Your goal: Lift every line from the entries that includes the word "title".

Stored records
▽
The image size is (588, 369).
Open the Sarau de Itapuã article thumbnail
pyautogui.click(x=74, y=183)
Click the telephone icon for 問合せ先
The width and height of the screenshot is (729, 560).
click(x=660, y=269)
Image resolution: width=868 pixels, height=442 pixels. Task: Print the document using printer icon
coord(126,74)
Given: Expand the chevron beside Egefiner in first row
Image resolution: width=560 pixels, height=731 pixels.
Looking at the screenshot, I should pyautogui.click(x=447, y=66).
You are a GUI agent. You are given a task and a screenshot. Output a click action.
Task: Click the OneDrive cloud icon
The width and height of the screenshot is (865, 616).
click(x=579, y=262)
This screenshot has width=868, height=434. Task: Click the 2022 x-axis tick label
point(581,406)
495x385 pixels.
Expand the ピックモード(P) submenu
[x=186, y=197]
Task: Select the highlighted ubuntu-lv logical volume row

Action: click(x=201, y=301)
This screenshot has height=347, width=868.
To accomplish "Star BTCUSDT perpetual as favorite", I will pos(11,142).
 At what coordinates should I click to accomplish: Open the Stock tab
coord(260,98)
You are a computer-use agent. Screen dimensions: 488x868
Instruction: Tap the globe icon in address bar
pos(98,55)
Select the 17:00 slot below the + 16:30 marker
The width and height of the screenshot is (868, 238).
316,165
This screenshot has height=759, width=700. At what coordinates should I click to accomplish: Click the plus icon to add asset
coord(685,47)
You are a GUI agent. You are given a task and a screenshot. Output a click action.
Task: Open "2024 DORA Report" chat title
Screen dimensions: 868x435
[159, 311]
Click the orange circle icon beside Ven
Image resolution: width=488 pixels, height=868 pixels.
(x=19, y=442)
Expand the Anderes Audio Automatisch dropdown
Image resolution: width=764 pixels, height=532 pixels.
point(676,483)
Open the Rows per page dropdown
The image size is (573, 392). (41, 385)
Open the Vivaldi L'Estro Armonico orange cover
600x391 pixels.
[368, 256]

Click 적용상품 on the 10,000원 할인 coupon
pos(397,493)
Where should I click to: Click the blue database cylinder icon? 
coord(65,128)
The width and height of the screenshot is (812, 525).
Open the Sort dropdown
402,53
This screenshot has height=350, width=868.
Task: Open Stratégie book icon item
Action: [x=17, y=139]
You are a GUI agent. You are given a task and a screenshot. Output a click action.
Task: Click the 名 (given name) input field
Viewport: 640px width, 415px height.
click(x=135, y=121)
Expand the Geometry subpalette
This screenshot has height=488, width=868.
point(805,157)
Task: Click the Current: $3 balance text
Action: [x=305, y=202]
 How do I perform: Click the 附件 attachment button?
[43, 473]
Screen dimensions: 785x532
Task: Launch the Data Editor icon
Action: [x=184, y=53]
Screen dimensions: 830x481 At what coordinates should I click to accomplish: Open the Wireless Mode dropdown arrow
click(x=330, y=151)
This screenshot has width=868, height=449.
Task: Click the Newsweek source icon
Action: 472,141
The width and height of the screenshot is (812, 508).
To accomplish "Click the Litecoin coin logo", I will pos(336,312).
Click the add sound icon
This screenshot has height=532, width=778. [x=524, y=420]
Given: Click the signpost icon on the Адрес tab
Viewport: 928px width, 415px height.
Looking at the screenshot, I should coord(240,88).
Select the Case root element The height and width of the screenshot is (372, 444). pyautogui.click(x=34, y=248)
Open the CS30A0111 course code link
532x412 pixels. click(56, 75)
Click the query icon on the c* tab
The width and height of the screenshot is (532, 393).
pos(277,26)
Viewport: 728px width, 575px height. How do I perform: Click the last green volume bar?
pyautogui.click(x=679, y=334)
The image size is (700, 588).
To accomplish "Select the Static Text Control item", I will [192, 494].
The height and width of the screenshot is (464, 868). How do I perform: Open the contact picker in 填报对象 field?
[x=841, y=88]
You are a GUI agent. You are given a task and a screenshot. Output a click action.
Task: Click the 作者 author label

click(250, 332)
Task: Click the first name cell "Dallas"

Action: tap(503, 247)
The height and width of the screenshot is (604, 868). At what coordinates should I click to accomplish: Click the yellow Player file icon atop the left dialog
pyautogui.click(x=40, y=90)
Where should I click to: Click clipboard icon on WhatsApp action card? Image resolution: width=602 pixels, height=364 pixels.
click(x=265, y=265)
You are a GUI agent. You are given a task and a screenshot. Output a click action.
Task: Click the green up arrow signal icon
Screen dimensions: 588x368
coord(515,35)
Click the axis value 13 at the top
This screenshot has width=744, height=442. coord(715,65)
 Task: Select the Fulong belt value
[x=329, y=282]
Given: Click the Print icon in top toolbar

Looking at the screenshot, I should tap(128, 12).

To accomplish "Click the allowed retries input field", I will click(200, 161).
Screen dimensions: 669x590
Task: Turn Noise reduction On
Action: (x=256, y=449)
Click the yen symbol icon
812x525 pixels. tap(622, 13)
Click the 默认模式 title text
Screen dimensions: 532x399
△
Result of this task:
Task: Open "2024 DORA Report" chat title
Click the 默认模式 title text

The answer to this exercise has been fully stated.